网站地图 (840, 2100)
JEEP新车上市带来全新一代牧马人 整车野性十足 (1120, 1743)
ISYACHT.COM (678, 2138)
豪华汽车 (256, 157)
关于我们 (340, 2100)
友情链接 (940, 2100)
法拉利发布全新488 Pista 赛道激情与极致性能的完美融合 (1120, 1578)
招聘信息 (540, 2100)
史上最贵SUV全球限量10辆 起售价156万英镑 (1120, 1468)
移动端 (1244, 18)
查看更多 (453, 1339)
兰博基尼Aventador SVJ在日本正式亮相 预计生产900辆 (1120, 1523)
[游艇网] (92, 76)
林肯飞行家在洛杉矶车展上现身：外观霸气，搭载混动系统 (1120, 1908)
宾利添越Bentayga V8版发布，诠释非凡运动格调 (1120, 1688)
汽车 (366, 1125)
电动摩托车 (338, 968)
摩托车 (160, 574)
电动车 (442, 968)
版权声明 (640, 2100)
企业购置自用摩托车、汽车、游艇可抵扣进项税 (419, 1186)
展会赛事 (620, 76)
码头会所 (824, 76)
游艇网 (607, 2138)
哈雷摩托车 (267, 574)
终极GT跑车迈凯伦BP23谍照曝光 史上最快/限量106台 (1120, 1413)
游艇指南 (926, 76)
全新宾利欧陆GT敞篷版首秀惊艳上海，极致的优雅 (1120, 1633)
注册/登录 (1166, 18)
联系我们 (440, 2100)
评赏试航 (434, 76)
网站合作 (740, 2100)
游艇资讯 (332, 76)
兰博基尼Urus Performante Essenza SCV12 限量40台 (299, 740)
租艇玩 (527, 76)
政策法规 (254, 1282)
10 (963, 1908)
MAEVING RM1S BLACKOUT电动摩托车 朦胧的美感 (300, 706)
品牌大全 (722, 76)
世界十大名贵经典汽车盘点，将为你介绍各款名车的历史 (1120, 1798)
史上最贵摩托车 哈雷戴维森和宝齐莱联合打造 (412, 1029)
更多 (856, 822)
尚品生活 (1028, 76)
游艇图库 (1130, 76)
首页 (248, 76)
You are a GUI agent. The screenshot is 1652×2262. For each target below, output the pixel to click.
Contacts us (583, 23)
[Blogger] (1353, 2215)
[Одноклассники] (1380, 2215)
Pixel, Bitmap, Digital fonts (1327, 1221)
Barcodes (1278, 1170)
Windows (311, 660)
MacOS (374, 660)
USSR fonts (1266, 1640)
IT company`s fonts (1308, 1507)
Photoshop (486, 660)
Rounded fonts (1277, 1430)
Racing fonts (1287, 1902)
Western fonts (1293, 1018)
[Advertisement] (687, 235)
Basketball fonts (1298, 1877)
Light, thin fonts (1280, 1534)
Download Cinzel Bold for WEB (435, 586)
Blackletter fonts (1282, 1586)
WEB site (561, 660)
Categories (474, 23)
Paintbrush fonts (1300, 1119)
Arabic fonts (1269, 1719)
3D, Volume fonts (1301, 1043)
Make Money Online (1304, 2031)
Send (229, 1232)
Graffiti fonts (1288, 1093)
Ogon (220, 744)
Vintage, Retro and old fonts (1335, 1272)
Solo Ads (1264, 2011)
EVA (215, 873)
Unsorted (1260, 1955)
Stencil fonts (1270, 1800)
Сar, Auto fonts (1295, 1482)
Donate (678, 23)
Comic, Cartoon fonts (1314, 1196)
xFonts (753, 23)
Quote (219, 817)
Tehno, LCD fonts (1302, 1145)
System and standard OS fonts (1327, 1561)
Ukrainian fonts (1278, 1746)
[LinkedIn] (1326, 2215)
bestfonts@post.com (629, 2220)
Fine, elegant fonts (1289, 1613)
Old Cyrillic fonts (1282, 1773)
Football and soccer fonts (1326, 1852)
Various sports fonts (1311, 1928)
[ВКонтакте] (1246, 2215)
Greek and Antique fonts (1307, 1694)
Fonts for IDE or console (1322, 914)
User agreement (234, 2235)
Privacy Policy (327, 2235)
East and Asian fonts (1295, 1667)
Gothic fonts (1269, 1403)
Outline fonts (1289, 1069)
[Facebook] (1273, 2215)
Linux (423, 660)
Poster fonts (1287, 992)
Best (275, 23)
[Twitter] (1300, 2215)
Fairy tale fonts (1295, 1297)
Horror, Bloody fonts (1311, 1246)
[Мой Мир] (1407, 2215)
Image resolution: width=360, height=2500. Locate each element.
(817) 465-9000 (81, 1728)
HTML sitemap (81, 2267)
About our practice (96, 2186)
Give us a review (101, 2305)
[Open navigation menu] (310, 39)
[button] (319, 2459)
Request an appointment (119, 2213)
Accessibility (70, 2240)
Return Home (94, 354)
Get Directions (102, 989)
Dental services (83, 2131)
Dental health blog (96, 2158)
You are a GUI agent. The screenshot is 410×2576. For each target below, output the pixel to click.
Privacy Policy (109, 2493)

▶ What needs to be done
Exactly as written, copy out all the entries above.

▶ Output below
网站地图 (840, 2100)
JEEP新车上市带来全新一代牧马人 整车野性十足 (1120, 1743)
ISYACHT.COM (678, 2138)
豪华汽车 (256, 157)
关于我们 (340, 2100)
友情链接 (940, 2100)
法拉利发布全新488 Pista 赛道激情与极致性能的完美融合 (1120, 1578)
招聘信息 (540, 2100)
史上最贵SUV全球限量10辆 起售价156万英镑 (1120, 1468)
移动端 (1244, 18)
查看更多 (453, 1339)
兰博基尼Aventador SVJ在日本正式亮相 预计生产900辆 (1120, 1523)
[游艇网] (92, 76)
林肯飞行家在洛杉矶车展上现身：外观霸气，搭载混动系统 (1120, 1908)
宾利添越Bentayga V8版发布，诠释非凡运动格调 (1120, 1688)
汽车 (366, 1125)
电动摩托车 (338, 968)
摩托车 (160, 574)
电动车 (442, 968)
版权声明 (640, 2100)
企业购置自用摩托车、汽车、游艇可抵扣进项税 (419, 1186)
展会赛事 (620, 76)
码头会所 (824, 76)
游艇网 (607, 2138)
哈雷摩托车 (267, 574)
终极GT跑车迈凯伦BP23谍照曝光 史上最快/限量106台 (1120, 1413)
游艇指南 (926, 76)
全新宾利欧陆GT敞篷版首秀惊艳上海，极致的优雅 (1120, 1633)
注册/登录 (1166, 18)
联系我们 (440, 2100)
评赏试航 (434, 76)
网站合作 (740, 2100)
游艇资讯 (332, 76)
兰博基尼Urus Performante Essenza SCV12 限量40台 (299, 740)
租艇玩 (527, 76)
政策法规 (254, 1282)
10 (963, 1908)
MAEVING RM1S BLACKOUT电动摩托车 朦胧的美感 (300, 706)
品牌大全 (722, 76)
世界十大名贵经典汽车盘点，将为你介绍各款名车的历史 (1120, 1798)
史上最贵摩托车 哈雷戴维森和宝齐莱联合打造 (412, 1029)
更多 (856, 822)
尚品生活 (1028, 76)
游艇图库 (1130, 76)
首页 (248, 76)
You are a GUI agent. The screenshot is 1652×2262. For each target below, output the pixel to click.
Contacts us (583, 23)
[Blogger] (1353, 2215)
[Одноклассники] (1380, 2215)
Pixel, Bitmap, Digital fonts (1327, 1221)
Barcodes (1278, 1170)
Windows (311, 660)
MacOS (374, 660)
USSR fonts (1266, 1640)
IT company`s fonts (1308, 1507)
Photoshop (486, 660)
Rounded fonts (1277, 1430)
Racing fonts (1287, 1902)
Western fonts (1293, 1018)
[Advertisement] (687, 235)
Basketball fonts (1298, 1877)
Light, thin fonts (1280, 1534)
Download Cinzel Bold for WEB (435, 586)
Blackletter fonts (1282, 1586)
WEB site (561, 660)
Categories (474, 23)
Paintbrush fonts (1300, 1119)
Arabic fonts (1269, 1719)
3D, Volume fonts (1301, 1043)
Make Money Online (1304, 2031)
Send (229, 1232)
Graffiti fonts (1288, 1093)
Ogon (220, 744)
Vintage, Retro and old fonts (1335, 1272)
Solo Ads (1264, 2011)
EVA (215, 873)
Unsorted (1260, 1955)
Stencil fonts (1270, 1800)
Сar, Auto fonts (1295, 1482)
Donate (678, 23)
Comic, Cartoon fonts (1314, 1196)
xFonts (753, 23)
Quote (219, 817)
Tehno, LCD fonts (1302, 1145)
System and standard OS fonts (1327, 1561)
Ukrainian fonts (1278, 1746)
[LinkedIn] (1326, 2215)
bestfonts@post.com (629, 2220)
Fine, elegant fonts (1289, 1613)
Old Cyrillic fonts (1282, 1773)
Football and soccer fonts (1326, 1852)
Various sports fonts (1311, 1928)
[ВКонтакте] (1246, 2215)
Greek and Antique fonts (1307, 1694)
Fonts for IDE or console (1322, 914)
User agreement (234, 2235)
Privacy Policy (327, 2235)
East and Asian fonts (1295, 1667)
Gothic fonts (1269, 1403)
Outline fonts (1289, 1069)
[Facebook] (1273, 2215)
Linux (423, 660)
Poster fonts (1287, 992)
Best (275, 23)
[Twitter] (1300, 2215)
Fairy tale fonts (1295, 1297)
Horror, Bloody fonts (1311, 1246)
[Мой Мир] (1407, 2215)
Image resolution: width=360, height=2500. Locate each element.
(817) 465-9000 (81, 1728)
HTML sitemap (81, 2267)
About our practice (96, 2186)
Give us a review (101, 2305)
[Open navigation menu] (310, 39)
[button] (319, 2459)
Request an appointment (119, 2213)
Accessibility (70, 2240)
Return Home (94, 354)
Get Directions (102, 989)
Dental services (83, 2131)
Dental health blog (96, 2158)
You are a GUI agent. The screenshot is 410×2576. For each target below, output the pixel to click.
Privacy Policy (109, 2493)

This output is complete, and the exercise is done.